Benjamin Hindman commented on MESOS-2735:
-----------------------------------------

There are definitely differences in message queue behavior, one of which is significantly
safer than the other. There are two safety concerns that I can think of, one of which [~jieyu]
has addressed here but I'll repeat to be sure I properly understood.

(1) Someone might write a ResourceEstimator that isn't asynchronous, causing the slave to
"block" while the resource estimator estimates.

(2) The ResourceEstimator might cause a denial of service attack on the slave.

I understand the concern with (1) but I'm not too anxious about it. Why? It should be trivial
to make a wrapper module which forces people to implement the ResourceEstimator to be asynchronous,
either using `async` like you suggested or implementing a version of ResourceEstimator which
wraps an actor (libprocess process). We'll only need to do this once and then other ResourceEstimator
implementations can leverage this stuff.

On the other hand, I don't like the behavior of push because of (2). Fundamentally, if the
slave can't keep up with the rate at which the ResourceEstimator is pushing then we could
create a denial of service issue with the slave, i.e., it takes a long time to process non-ResourceEstimator
messages because it's queue is full of just ResourceEstimator messages. I'm more anxious about
(2) than (1) because it's harder to find bugs in (2) than with (1) since once you fix (1)
it stays fixed forever but any time you updated the algorithm you impact the potential to
cause (2).

Now, I acknowledge that implementing this as a pull versus push will make the implementation
in the ResourceEstimator slightly more complicated, but not really. In particular, it should
be trivial to always use a `Queue` to achieve the push semantics in any ResourceEstimator
implementation, while still providing the pull semantics externally. Make sense?
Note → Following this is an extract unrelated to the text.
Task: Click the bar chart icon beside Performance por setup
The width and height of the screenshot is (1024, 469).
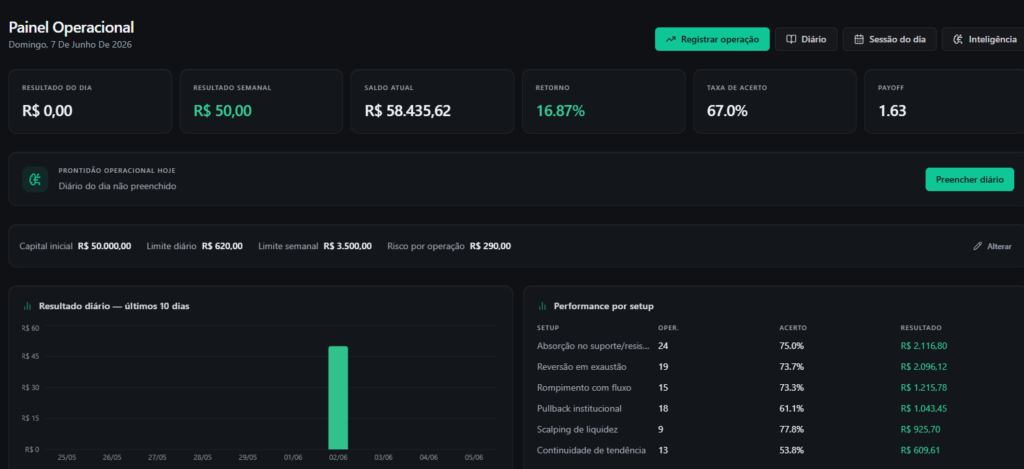Action: [x=542, y=306]
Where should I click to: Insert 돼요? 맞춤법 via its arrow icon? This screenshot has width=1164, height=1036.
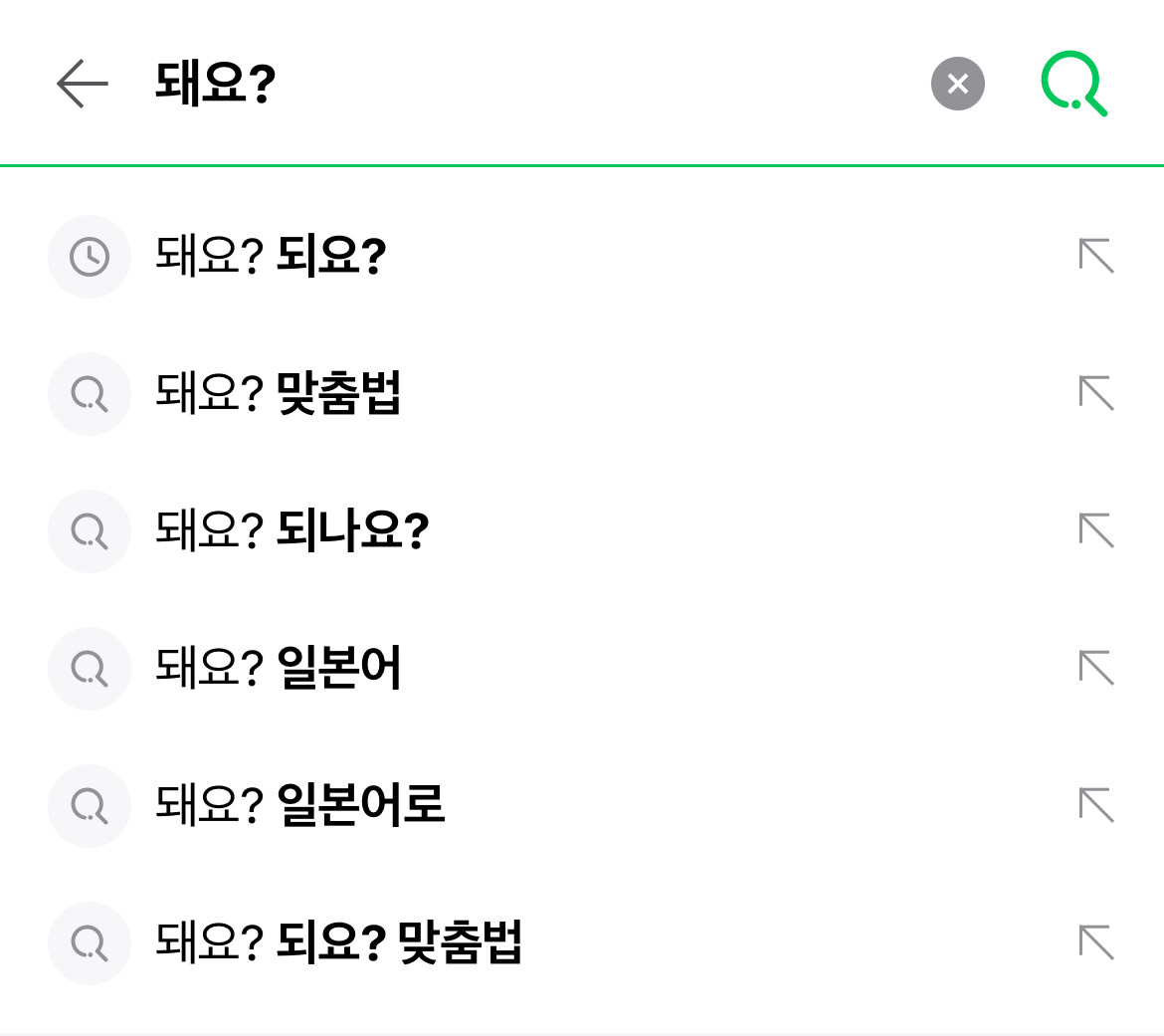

Finally, one of the advantages of the pull model is that it's easier to reason about because
we don't have "anonymous" lambdas that cause execution in some other random place in the code
(i.e., you can easily see in the slave where the future that gets returned from `ResourceEstimator::estimate()`
gets handled). In addition, the ResourceEstimator remains "functional" in the sense that it
just has to return some value (or a future) from it's functions versus invoking some callback
that causes something to get run some other place (and in fact, may also block, so isn't it
safer for the ResourceEstimator to invoke the callback in it's own `async`?).

The invocation of the `ResourceEstimator::estimate()` followed by the `.then` is a nice pattern
that let's us compose with other things as well, which is harder to do with the lambda style
callbacks and why we've avoided it where we've been able (in fact, I'm curious which place
in the code are you imitating here?).

> Change the interaction between the slave and the resource estimator from polling to pushing

> --------------------------------------------------------------------------------------------
>
>                 Key: MESOS-2735
>                 URL: https://issues.apache.org/jira/browse/MESOS-2735
>             Project: Mesos
>          Issue Type: Bug
>            Reporter: Jie Yu
>            Assignee: Jie Yu
>              Labels: twitter
>
> This will make the semantics more clear. The resource estimator can control the speed
of sending resources estimation to the slave.
> To avoid cyclic dependency, slave will register a callback with the resource estimator
and the resource estimator will simply invoke that callback when there's a new estimation
ready. The callback will be a defer to the slave's main event queue.